TASK DATA.
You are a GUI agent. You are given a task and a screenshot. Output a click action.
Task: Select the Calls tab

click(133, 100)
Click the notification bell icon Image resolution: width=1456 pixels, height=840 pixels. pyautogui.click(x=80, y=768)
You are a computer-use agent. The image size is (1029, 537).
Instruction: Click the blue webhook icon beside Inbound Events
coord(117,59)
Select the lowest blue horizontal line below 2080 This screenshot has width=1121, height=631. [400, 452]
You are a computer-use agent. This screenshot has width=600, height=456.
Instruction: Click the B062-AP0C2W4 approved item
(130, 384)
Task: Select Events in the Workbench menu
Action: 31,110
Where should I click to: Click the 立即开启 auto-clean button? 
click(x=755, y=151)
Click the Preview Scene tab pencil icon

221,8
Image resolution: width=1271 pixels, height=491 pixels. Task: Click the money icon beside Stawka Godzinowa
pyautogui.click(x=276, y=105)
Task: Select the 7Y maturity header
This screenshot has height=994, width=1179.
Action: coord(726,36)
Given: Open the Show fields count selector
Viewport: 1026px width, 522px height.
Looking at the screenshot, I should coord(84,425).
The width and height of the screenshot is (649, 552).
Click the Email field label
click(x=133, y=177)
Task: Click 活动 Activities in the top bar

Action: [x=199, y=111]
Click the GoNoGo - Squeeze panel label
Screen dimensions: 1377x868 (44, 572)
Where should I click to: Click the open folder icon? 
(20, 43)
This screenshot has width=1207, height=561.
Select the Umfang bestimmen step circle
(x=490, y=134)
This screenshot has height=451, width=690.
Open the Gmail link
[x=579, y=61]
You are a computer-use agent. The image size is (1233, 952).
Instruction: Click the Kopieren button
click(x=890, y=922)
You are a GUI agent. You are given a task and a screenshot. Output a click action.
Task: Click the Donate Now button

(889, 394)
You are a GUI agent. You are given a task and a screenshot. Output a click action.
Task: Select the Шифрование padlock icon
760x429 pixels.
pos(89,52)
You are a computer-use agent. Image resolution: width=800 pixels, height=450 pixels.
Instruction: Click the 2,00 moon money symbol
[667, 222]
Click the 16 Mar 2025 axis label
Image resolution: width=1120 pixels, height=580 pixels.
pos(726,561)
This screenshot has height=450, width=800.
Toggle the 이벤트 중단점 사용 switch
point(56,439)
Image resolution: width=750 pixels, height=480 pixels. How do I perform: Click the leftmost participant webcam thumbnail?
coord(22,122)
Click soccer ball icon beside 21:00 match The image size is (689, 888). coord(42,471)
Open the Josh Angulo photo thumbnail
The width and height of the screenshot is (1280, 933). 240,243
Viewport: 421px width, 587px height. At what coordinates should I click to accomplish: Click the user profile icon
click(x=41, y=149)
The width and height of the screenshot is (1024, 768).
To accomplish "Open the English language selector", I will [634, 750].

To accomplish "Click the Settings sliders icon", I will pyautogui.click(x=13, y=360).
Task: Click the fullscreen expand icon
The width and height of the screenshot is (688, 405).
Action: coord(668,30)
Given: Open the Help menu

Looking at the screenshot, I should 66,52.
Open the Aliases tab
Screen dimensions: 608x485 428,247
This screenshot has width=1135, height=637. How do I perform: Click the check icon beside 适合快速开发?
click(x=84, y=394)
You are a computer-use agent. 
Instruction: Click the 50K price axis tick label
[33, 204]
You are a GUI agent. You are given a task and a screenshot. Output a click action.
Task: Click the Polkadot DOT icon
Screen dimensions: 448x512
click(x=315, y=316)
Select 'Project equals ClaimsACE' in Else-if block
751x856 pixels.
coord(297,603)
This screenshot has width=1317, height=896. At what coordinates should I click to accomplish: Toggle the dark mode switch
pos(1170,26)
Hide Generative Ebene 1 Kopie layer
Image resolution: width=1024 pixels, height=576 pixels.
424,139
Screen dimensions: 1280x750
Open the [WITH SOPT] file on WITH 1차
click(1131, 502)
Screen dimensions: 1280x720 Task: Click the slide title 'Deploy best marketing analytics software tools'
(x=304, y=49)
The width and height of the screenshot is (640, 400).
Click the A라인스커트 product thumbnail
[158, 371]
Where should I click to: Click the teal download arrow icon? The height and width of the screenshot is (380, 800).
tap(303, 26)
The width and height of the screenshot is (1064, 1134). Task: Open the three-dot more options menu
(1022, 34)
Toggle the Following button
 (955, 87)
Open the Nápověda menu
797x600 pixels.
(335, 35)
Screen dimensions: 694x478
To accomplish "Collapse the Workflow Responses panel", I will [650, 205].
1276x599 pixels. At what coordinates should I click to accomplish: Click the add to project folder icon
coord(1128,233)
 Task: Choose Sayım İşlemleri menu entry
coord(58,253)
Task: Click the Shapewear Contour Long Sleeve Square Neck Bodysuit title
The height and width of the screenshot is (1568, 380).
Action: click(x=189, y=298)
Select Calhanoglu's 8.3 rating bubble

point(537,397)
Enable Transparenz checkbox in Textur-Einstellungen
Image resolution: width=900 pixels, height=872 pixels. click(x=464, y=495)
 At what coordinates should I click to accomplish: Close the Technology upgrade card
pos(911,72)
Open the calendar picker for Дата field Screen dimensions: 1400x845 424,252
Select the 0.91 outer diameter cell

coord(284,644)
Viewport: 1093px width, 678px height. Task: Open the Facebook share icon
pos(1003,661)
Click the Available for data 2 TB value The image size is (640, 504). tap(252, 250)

ASSIGNED TASK.
Without altering a single word, set down all the entries again.

SOLVED EXERCISE.
You are a GUI agent. You are given a task and a screenshot. Output a click action.
Task: Select the Calls tab

click(133, 100)
Click the notification bell icon Image resolution: width=1456 pixels, height=840 pixels. pyautogui.click(x=80, y=768)
You are a computer-use agent. The image size is (1029, 537).
Instruction: Click the blue webhook icon beside Inbound Events
coord(117,59)
Select the lowest blue horizontal line below 2080 This screenshot has width=1121, height=631. [400, 452]
You are a computer-use agent. This screenshot has width=600, height=456.
Instruction: Click the B062-AP0C2W4 approved item
(130, 384)
Task: Select Events in the Workbench menu
Action: 31,110
Where should I click to: Click the 立即开启 auto-clean button? 
click(x=755, y=151)
Click the Preview Scene tab pencil icon

221,8
Image resolution: width=1271 pixels, height=491 pixels. Task: Click the money icon beside Stawka Godzinowa
pyautogui.click(x=276, y=105)
Task: Select the 7Y maturity header
This screenshot has height=994, width=1179.
Action: coord(726,36)
Given: Open the Show fields count selector
Viewport: 1026px width, 522px height.
Looking at the screenshot, I should coord(84,425).
The width and height of the screenshot is (649, 552).
Click the Email field label
click(x=133, y=177)
Task: Click 活动 Activities in the top bar

Action: [x=199, y=111]
Click the GoNoGo - Squeeze panel label
Screen dimensions: 1377x868 (44, 572)
Where should I click to: Click the open folder icon? 
(20, 43)
This screenshot has width=1207, height=561.
Select the Umfang bestimmen step circle
(x=490, y=134)
This screenshot has height=451, width=690.
Open the Gmail link
[x=579, y=61]
You are a computer-use agent. The image size is (1233, 952).
Instruction: Click the Kopieren button
click(x=890, y=922)
You are a GUI agent. You are given a task and a screenshot. Output a click action.
Task: Click the Donate Now button

(889, 394)
You are a GUI agent. You are given a task and a screenshot. Output a click action.
Task: Select the Шифрование padlock icon
760x429 pixels.
pos(89,52)
You are a computer-use agent. Image resolution: width=800 pixels, height=450 pixels.
Instruction: Click the 2,00 moon money symbol
[667, 222]
Click the 16 Mar 2025 axis label
Image resolution: width=1120 pixels, height=580 pixels.
pos(726,561)
This screenshot has height=450, width=800.
Toggle the 이벤트 중단점 사용 switch
point(56,439)
Image resolution: width=750 pixels, height=480 pixels. How do I perform: Click the leftmost participant webcam thumbnail?
coord(22,122)
Click soccer ball icon beside 21:00 match The image size is (689, 888). coord(42,471)
Open the Josh Angulo photo thumbnail
The width and height of the screenshot is (1280, 933). 240,243
Viewport: 421px width, 587px height. At what coordinates should I click to accomplish: Click the user profile icon
click(x=41, y=149)
The width and height of the screenshot is (1024, 768).
To accomplish "Open the English language selector", I will [634, 750].

To accomplish "Click the Settings sliders icon", I will pyautogui.click(x=13, y=360).
Task: Click the fullscreen expand icon
The width and height of the screenshot is (688, 405).
Action: coord(668,30)
Given: Open the Help menu

Looking at the screenshot, I should 66,52.
Open the Aliases tab
Screen dimensions: 608x485 428,247
This screenshot has width=1135, height=637. How do I perform: Click the check icon beside 适合快速开发?
click(x=84, y=394)
You are a computer-use agent. 
Instruction: Click the 50K price axis tick label
[33, 204]
You are a GUI agent. You are given a task and a screenshot. Output a click action.
Task: Click the Polkadot DOT icon
Screen dimensions: 448x512
click(x=315, y=316)
Select 'Project equals ClaimsACE' in Else-if block
751x856 pixels.
coord(297,603)
This screenshot has width=1317, height=896. At what coordinates should I click to accomplish: Toggle the dark mode switch
pos(1170,26)
Hide Generative Ebene 1 Kopie layer
Image resolution: width=1024 pixels, height=576 pixels.
424,139
Screen dimensions: 1280x750
Open the [WITH SOPT] file on WITH 1차
click(1131, 502)
Screen dimensions: 1280x720 Task: Click the slide title 'Deploy best marketing analytics software tools'
(x=304, y=49)
The width and height of the screenshot is (640, 400).
Click the A라인스커트 product thumbnail
[158, 371]
Where should I click to: Click the teal download arrow icon? The height and width of the screenshot is (380, 800).
tap(303, 26)
The width and height of the screenshot is (1064, 1134). Task: Open the three-dot more options menu
(1022, 34)
Toggle the Following button
 (955, 87)
Open the Nápověda menu
797x600 pixels.
(335, 35)
Screen dimensions: 694x478
To accomplish "Collapse the Workflow Responses panel", I will [650, 205].
1276x599 pixels. At what coordinates should I click to accomplish: Click the add to project folder icon
coord(1128,233)
 Task: Choose Sayım İşlemleri menu entry
coord(58,253)
Task: Click the Shapewear Contour Long Sleeve Square Neck Bodysuit title
The height and width of the screenshot is (1568, 380).
Action: click(x=189, y=298)
Select Calhanoglu's 8.3 rating bubble

point(537,397)
Enable Transparenz checkbox in Textur-Einstellungen
Image resolution: width=900 pixels, height=872 pixels. click(x=464, y=495)
 At what coordinates should I click to accomplish: Close the Technology upgrade card
pos(911,72)
Open the calendar picker for Дата field Screen dimensions: 1400x845 424,252
Select the 0.91 outer diameter cell

coord(284,644)
Viewport: 1093px width, 678px height. Task: Open the Facebook share icon
pos(1003,661)
Click the Available for data 2 TB value The image size is (640, 504). tap(252, 250)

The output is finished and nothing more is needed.